Bashar Assad propone amnistia per i manifestanti siriani

La nuova mossa del presidente siriano appare incomprensibile per quanti hanno provato la durezza della repressione da lui messa in atto, ma ancora una volta nelle sue azioni c'è un doppio gioco politico quanto strategico.

di Vincenzo Avagnale 15 Gennaio 2012 12:09

La risposta agli appelli dell’Onu al dittatore siriano per la resa del potere ed il rispetto della libertà e dei diritti umani dei suoi concittadini è l’ennesima trappola, che Bashar Assad lancia sfrontatamente, sebbene sia ormai chiaro a tutti che ogni sua mossa nasconda soltanto un altro inganno per distruggere i suoi oppositori.

Il segretario generale dell’Onu Ban Ki-Moon ha tentato di indurre ancora una volta il regime di Damasco a smetterla di angariare i suoi cittadini ed anzi ha invitato durante una conferenza a Beirut sulla transizione democratica dei paesi musulmani: “oggi ribadisco al presidente siriano Assad: metti fine alla violenza, ferma l’uccisione dei tuoi concittadini, la repressione conduce all’impasse”.
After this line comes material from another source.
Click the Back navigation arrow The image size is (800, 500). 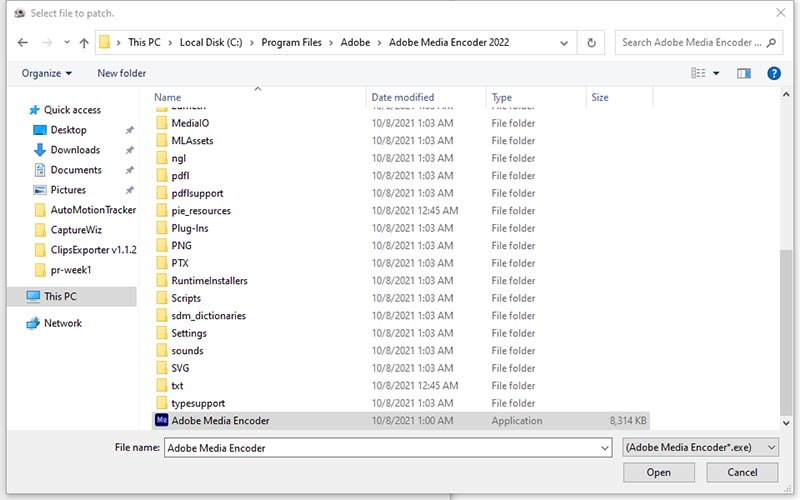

Il vento del cambiamento” ha spiegato il segretario generale dell’Onu ” non smetterà di soffiare. Le nazioni vogliono il rispetto della loro dignità, la fine della corruzione, il rispetto dei diritti umani e dicono basta al potere di un solo uomo, alle dinastie, al silenzio imposto ai media ed alla mancanza delle libertà fondamentali.

Insomma, un appello alla saggezza troppe volte lasciato inascoltato, a cui ancora una volta Assad risponde con un atteggiamento sfrontato e risoluto al tempo stesso: l’annuncio della concessione di una nuova amnistia. Questa volta non si tratterebbe soltanto di qualcosa limitato al giorno prima oppure ad un episodio circoscritto, quanto il perdono senza condizioni di quanto commesso “nel contesto degli eventi avvenuti dal 15 marzo 2011 al 15 gennaio 2012“.

Un’offerta apparentemente generosa e ricca di buone intenzioni, ma che nasconde l’ennesimo tranello. Già altre volte Assad aveva proclamato amnistie, annunciando nel novembre scorso la liberazione di ben 4000 detenuti provenienti dalle manifestazioni, che: “non si sono macchiati della morte di nessuno“. Il 31 maggio aveva addirittura proclamato un’amnistia per i detenuti politici, compresi i suoi nemici di sempre: i membri della Fratellanza musulmana.

Il problema è che per beneficiare di queste amnistie sarebbe necessario consegnarsi alle autorità siriane confessando il proprio reato e quindi, al di la del fatto che obbligherebbe implicitamente i manifestanti ad ammettere l’erroneità delle proprie proteste, darebbe anche a Bashar Assad l’occasione di schedare caso per caso i suoi nemici e quindi intervenire poi con tutta calma per distruggerla in altri modi, che attirino meno l’attenzione della comunità internazionale insomma. Gli Stati Uniti già in ottobre hanno sconsigliato a chiunque di consegnarsi alle autorità siriane per questo genere di amnistie.